But even in all that wisdom, it can be hard to believe in one’s own capabilities when so much of the world has deemed you mentally unwell. To that end, your own contextualization for your actions is limited to the imagination of others. But what happens when you can see beyond that? How do you bring that back down to their level? It’s a tremendous hurdle to not only overcome that, but find the strength in your ability to accomplish that, and build upon it for the sake of others. It’s what makes Jennifer’s vulnerability and purity of heart so thrilling to watch: this isn’t a character with a linear trajectory in any sense and yet it works for her.

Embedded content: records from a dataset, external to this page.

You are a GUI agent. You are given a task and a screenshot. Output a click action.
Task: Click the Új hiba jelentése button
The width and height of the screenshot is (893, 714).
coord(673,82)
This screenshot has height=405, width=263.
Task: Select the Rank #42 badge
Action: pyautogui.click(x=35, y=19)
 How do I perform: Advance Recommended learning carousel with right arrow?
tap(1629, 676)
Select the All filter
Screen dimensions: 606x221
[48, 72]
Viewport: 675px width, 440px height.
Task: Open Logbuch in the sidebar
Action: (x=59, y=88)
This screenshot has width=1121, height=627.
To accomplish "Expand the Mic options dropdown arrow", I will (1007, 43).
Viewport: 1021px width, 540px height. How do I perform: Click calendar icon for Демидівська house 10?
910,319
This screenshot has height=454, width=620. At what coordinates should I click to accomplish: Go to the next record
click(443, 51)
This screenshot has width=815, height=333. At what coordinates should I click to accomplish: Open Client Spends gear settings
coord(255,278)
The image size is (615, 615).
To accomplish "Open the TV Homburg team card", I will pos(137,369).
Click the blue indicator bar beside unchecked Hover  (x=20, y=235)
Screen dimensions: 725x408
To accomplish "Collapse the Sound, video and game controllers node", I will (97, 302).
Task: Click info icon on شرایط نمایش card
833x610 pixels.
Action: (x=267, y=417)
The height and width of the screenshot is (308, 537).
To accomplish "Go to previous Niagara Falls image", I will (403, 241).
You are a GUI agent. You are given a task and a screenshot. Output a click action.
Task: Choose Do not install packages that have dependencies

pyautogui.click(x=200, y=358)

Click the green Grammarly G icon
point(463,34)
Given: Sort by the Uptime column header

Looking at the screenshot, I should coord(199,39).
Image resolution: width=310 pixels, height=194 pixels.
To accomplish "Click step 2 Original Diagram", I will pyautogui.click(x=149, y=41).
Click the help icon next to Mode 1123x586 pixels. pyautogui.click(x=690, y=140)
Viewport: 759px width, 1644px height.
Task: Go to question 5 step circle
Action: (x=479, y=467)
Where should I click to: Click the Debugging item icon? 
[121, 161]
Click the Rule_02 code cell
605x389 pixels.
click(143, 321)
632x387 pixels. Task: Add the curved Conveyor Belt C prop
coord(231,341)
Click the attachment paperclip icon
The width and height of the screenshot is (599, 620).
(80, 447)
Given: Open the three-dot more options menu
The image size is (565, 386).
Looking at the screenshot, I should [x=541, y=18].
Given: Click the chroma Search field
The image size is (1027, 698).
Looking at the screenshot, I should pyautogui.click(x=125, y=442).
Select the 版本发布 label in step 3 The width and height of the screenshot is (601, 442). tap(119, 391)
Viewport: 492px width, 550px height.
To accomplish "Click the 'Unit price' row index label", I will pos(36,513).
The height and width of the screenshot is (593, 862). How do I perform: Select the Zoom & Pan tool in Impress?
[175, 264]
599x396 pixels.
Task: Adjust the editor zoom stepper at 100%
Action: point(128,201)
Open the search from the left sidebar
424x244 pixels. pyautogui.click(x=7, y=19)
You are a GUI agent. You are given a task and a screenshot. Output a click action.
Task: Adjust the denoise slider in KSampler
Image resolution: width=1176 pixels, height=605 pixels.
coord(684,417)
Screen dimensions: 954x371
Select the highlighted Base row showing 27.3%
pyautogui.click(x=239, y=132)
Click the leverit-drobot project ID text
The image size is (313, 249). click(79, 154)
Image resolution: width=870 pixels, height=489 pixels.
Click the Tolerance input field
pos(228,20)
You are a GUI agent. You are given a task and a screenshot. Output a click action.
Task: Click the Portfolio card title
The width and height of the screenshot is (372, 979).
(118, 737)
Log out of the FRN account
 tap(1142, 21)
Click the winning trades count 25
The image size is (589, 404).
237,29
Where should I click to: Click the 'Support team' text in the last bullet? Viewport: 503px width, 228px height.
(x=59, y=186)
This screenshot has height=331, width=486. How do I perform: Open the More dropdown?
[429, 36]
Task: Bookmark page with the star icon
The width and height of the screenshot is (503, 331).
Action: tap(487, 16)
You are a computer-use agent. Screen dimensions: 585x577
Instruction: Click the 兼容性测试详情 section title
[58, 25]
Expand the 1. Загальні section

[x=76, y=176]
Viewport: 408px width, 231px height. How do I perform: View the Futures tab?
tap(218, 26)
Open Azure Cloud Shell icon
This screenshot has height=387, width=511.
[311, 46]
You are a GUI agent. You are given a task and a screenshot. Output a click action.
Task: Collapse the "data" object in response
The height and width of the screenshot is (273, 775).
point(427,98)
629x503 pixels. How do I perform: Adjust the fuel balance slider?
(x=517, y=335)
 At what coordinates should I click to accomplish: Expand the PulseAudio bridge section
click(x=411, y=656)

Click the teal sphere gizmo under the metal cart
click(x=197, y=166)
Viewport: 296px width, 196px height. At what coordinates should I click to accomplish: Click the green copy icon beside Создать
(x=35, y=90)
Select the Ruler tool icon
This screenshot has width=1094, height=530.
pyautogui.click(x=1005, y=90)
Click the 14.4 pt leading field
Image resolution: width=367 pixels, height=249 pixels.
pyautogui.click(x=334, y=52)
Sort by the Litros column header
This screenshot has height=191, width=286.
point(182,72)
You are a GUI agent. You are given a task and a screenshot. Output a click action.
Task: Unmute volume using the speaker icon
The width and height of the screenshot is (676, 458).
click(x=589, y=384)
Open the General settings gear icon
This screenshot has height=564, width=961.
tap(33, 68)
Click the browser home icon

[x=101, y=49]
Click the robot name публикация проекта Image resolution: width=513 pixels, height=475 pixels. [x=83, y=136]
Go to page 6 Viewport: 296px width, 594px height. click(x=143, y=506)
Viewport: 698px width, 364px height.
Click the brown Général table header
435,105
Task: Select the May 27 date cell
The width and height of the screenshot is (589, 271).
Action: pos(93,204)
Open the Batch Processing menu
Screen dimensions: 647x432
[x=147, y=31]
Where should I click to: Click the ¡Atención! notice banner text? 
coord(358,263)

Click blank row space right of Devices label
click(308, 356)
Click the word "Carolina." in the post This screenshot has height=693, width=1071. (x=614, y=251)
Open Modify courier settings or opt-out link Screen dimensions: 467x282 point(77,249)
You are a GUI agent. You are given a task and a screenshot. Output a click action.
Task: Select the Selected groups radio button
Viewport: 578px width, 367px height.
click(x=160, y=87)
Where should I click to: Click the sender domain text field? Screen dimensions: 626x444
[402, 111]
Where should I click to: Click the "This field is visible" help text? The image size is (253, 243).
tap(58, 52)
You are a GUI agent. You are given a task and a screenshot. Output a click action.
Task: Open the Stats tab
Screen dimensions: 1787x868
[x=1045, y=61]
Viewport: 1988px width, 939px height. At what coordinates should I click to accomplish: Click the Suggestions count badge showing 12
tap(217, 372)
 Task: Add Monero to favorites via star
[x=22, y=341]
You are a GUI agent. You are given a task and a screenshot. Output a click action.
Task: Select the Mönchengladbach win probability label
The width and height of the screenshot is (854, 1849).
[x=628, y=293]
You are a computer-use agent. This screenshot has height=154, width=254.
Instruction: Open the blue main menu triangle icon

She has cobbled together the tools she needs to not only exist, but thrive, out of order and out of time. Linear anything is as foreign to her as she is to you.

12 MONKEYS -- "Guardians" Episode 302 -- Pictured: Emily Hampshire as Jennifer Goines -- (Photo by: Ben Mark Holzberg/Syfy)

Though tight-lipped on what remains ahead for Jennifer in season four, Hampshire did leave us with this: “I think when she goes to the future, she realizes that she’s gotta be Jennifer Goines and help in that way. And I think what Athan [says] and finding out that she is this all-powerful thing empowers her. It’s like when Dorothy finds out it was always had that power to go home—Jennifer always had the power, but she didn’t know how to use it right and didn’t believe in herself until now.” The time of Jennifer Goines may soon be upon us. After all, it was Cole who said at the beginning of season three that she was the most important part of the puzzle. So maybe next time you go up against the impossible, think “What Would Jennifer Goines Do?” and do that—especially if it involves costumes.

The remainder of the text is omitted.